🤖 AI Summary
This work addresses the limitation of existing EEG decoding approaches, which are largely confined to reconstructing two-dimensional images and struggle to recover three-dimensional visual representations, thereby hindering geometric understanding and practical deployment. To overcome this, the authors propose a multi-stage, geometry-aware end-to-end framework that first decodes EEG signals into 2D images, then leverages a multimodal large language model to generate structured 3D descriptions, which subsequently guide a diffusion model to synthesize coherent 3D content and produce consistent 3D meshes. This approach establishes the first complete decoding pipeline from EEG to 3D representations, circumventing the intractability and lack of scalability associated with direct mapping strategies. Experimental results across ten object categories demonstrate a Top-1 accuracy of 85.4% and a CLIPScore of 0.648, confirming the feasibility and efficacy of EEG-driven 3D reconstruction.
📝 Abstract
Decoding visual information from electroencephalography (EEG) has recently achieved promising results, primarily focusing on reconstructing two-dimensional (2D) images from brain activity. However, the reconstruction of three-dimensional (3D) representations remains largely unexplored. This limits the geometric understanding and reduces the applicability of neural decoding in different contexts. To address this gap, we propose Brain3D, a multimodal architecture for EEG-to-3D reconstruction based on EEG-to-image decoding. It progressively transforms neural representations into the 3D domain using geometry-aware generative reasoning. Our pipeline first produces visually grounded images from EEG signals, then employs a multimodal large language model to extract structured 3D-aware descriptions, which guide a diffusion-based generation stage whose outputs are finally converted into coherent 3D meshes via a single-image-to-3D model.
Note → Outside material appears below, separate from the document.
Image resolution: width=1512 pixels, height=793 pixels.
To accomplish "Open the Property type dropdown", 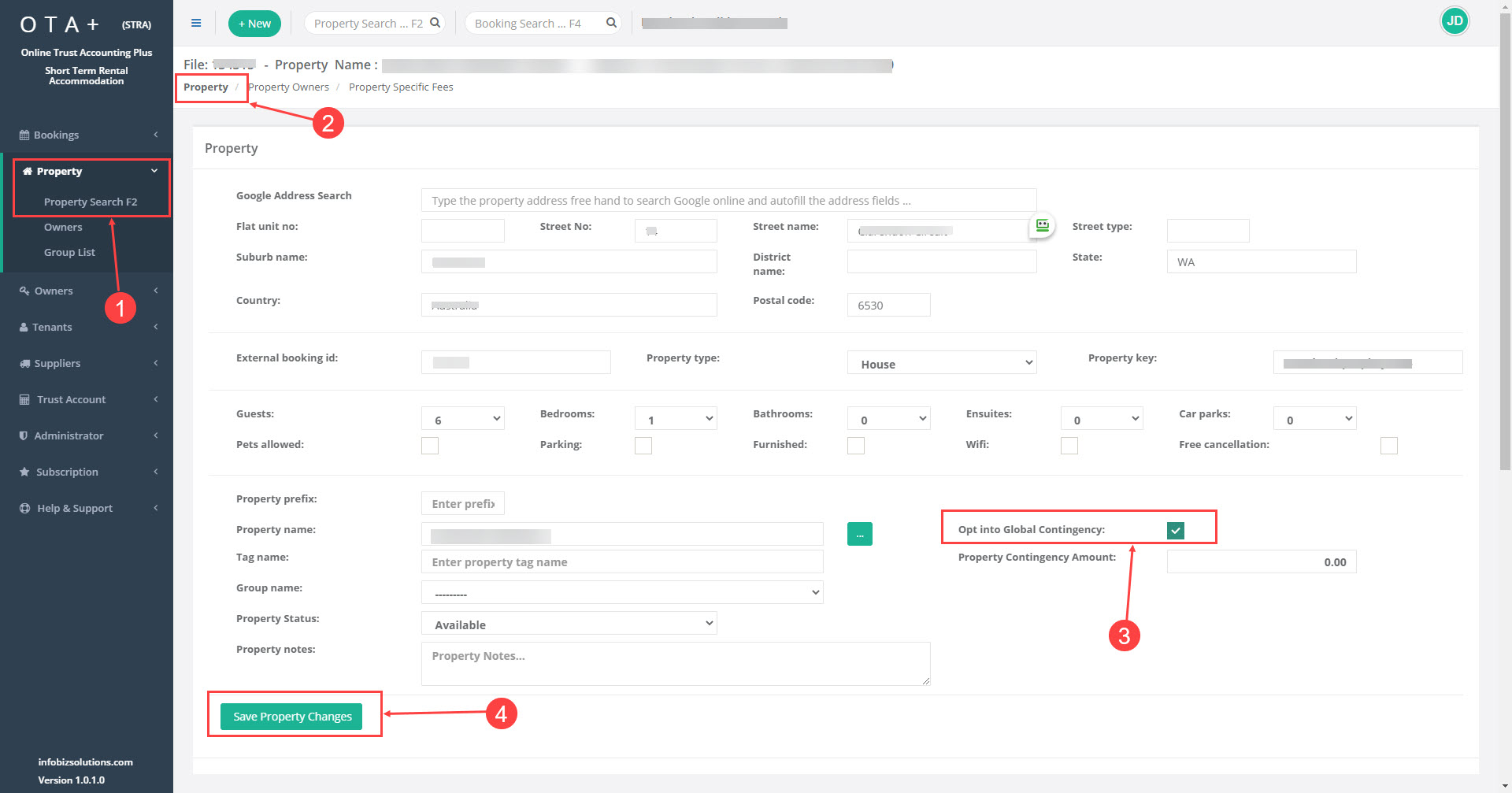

By decomposing the problem into structured stages, the proposed approach avoids direct EEG-to-3D mappings and enables scalable brain-driven 3D generation. We conduct a comprehensive evaluation comparing the reconstructed 3D outputs against the original visual stimuli, assessing both semantic alignment and geometric fidelity. Experimental results demonstrate strong performance of the proposed architecture, achieving up to 85.4% 10-way Top-1 EEG decoding accuracy and 0.648 CLIPScore, supporting the feasibility of multimodal EEG-driven 3D reconstruction.